6 They have to get a resting-place in the hollows of the valleys, in holes of the earth and rocks.
They dwell in gloomy valleys, In caves of the earth and in rocks.
7 They make noises like asses among the brushwood; they get together under the thorns.
They bray among the bushes; Under the brambles are they stretched out.
8 They are sons of shame, and of men without a name, who have been forced out of the land.
An impious and low-born race, They are beaten out of the land.
9 And now I have become their song, and I am a word of shame to them.
And now I am become their song; Yea, I am their by-word!
10 I am disgusting to them; they keep away from me, and put marks of shame on me.
They abhor me, they stand aloof from me; They forbear not to spit before my face.
11 For he has made loose the cord of my bow, and put me to shame; he has sent down my flag to the earth before me.
Yea, they let loose the reins, and humble me; They cast off the bridle before me.
12 The lines of his men of war put themselves in order, and make high their ways of destruction against me:
On my right hand riseth up the brood; They thrust away my feet; They cast up against me their destructive ways.
13 They have made waste my roads, with a view to my destruction; his bowmen come round about me;
They break up my path; They hasten my fall, —They who have no helper!
14 As through a wide broken place in the wall they come on, I am overturned by the shock of their attack.
They come upon me as through a wide breach; Through the ruins they rush in upon me.
15 Fears have come on me; my hope is gone like the wind, and my well-being like a cloud.
Terrors are turned against me; They pursue my prosperity like the wind, And my welfare passeth away like a cloud.
16 But now my soul is turned to water in me, days of trouble overtake me:
And now my soul poureth itself out upon me; Days of affliction have taken hold of me.
17 The flesh is gone from my bones, and they give me no rest; there is no end to my pains.
By night my bones are pierced; they are torn from me, And my gnawers take no rest.
18 With great force he takes a grip of my clothing, pulling me by the neck of my coat.
Through the violence of my disease is my garment changed; It bindeth me about like the collar of my tunic.
19 Truly God has made me low, even to the earth, and I have become like dust.
He hath cast me into the mire, And I am become like dust and ashes.
20 You give no answer to my cry, and take no note of my prayer.
I call upon Thee, but thou dost not hear me; I stand up before thee, but thou regardest me not.
21 You have become cruel to me; the strength of your hand is hard on me.
Thou art become cruel to me; With thy strong hand dost thou lie in wait for me.
22 Lifting me up, you make me go on the wings of the wind; I am broken up by the storm.
Thou liftest me up, and causest me to ride upon the wind; Thou meltest me away in the storm.
23 For I am certain that you will send me back to death, and to the meeting-place ordered for all living.
I know that thou wilt bring me to death, To the place of assembly for all the living.
24 Has not my hand been stretched out in help to the poor? have I not been a saviour to him in his trouble?
When He stretcheth out his hand, prayer availeth nothing; When He bringeth destruction, vain is the cry for help.
25 Have I not been weeping for the crushed? and was not my soul sad for him who was in need?
Did not I weep for him that was in trouble?

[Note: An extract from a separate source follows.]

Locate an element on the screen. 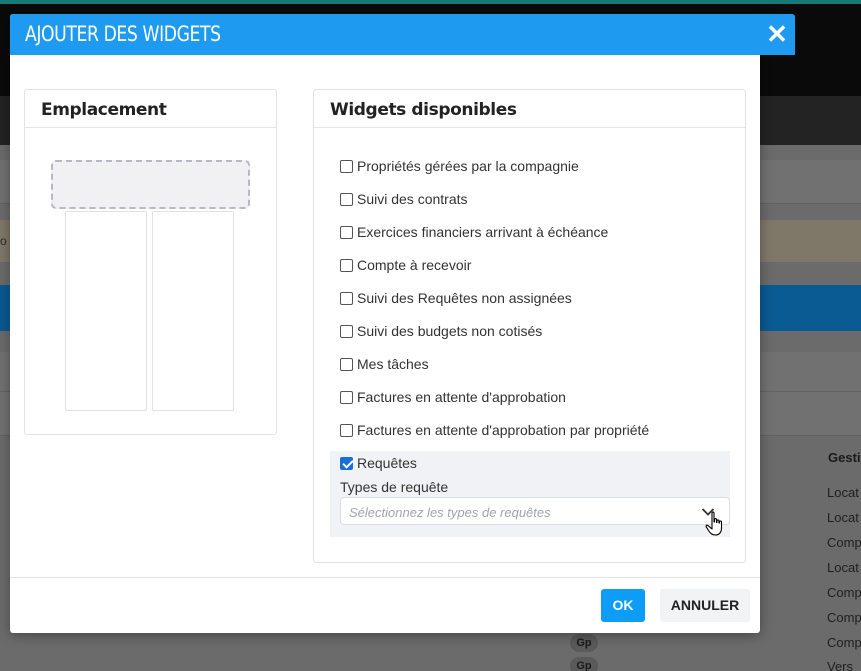 Image resolution: width=861 pixels, height=671 pixels. widget-option-label: Exercices financiers arrivant à échéance is located at coordinates (483, 232).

Was not my soul grieved for the poor?
26 For I was looking for good, and evil came; I was waiting for light, and it became dark.

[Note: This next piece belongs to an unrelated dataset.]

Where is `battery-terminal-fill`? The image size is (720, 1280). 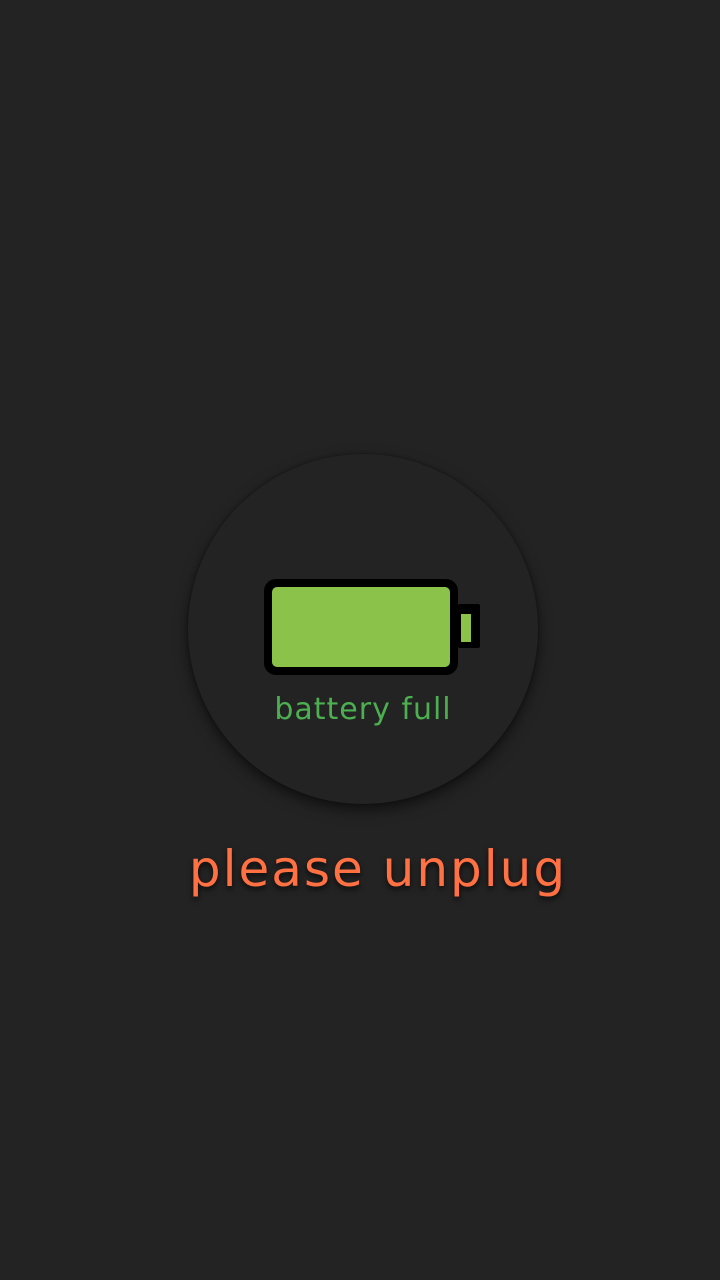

But when I looked for good, then evil came; When I looked for light, then came darkness.
27 My feelings are strongly moved, and give me no rest; days of trouble have overtaken me.

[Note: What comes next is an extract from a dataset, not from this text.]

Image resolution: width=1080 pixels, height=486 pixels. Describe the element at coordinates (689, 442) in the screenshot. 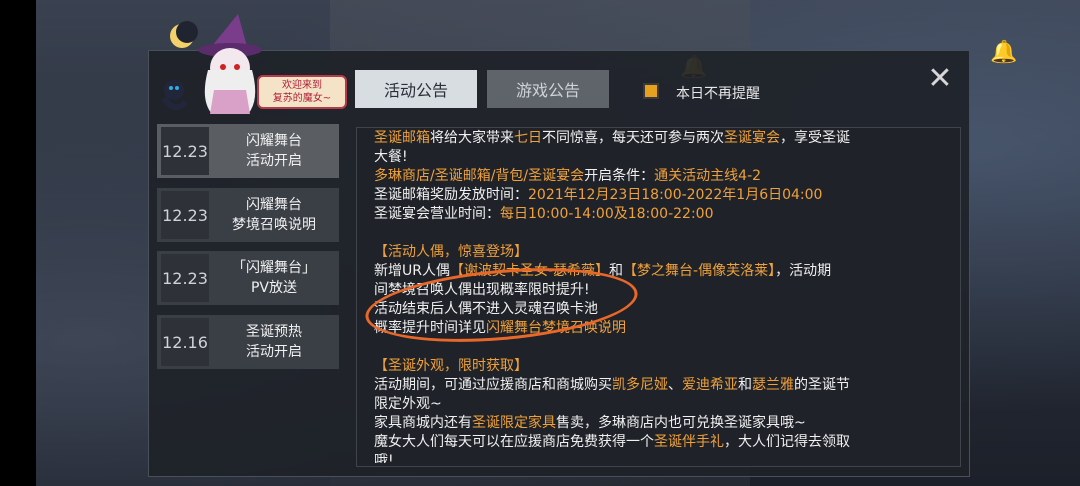

I see `content-segment: 圣诞伴手礼` at that location.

My bowels boil, and have no rest; Days of anguish have come upon me.
28 I go about in dark clothing, uncomforted; I get up in the public place, crying out for help.
I am black, but not by the sun; I stand up, and utter my cries in the congregation.
29 I have become a brother to the jackals, and go about in the company of ostriches.
I am become a brother to jackals, And a companion to ostriches.
30 My skin is black and dropping off me; and my bones are burning with the heat of my disease.
My skin is black, and falleth from me, And my bones burn with heat.
31 And my music has been turned to sorrow, and the sound of my pipe into the noise of weeping.
My harp also is turned to mourning, And my pipe to notes of grief.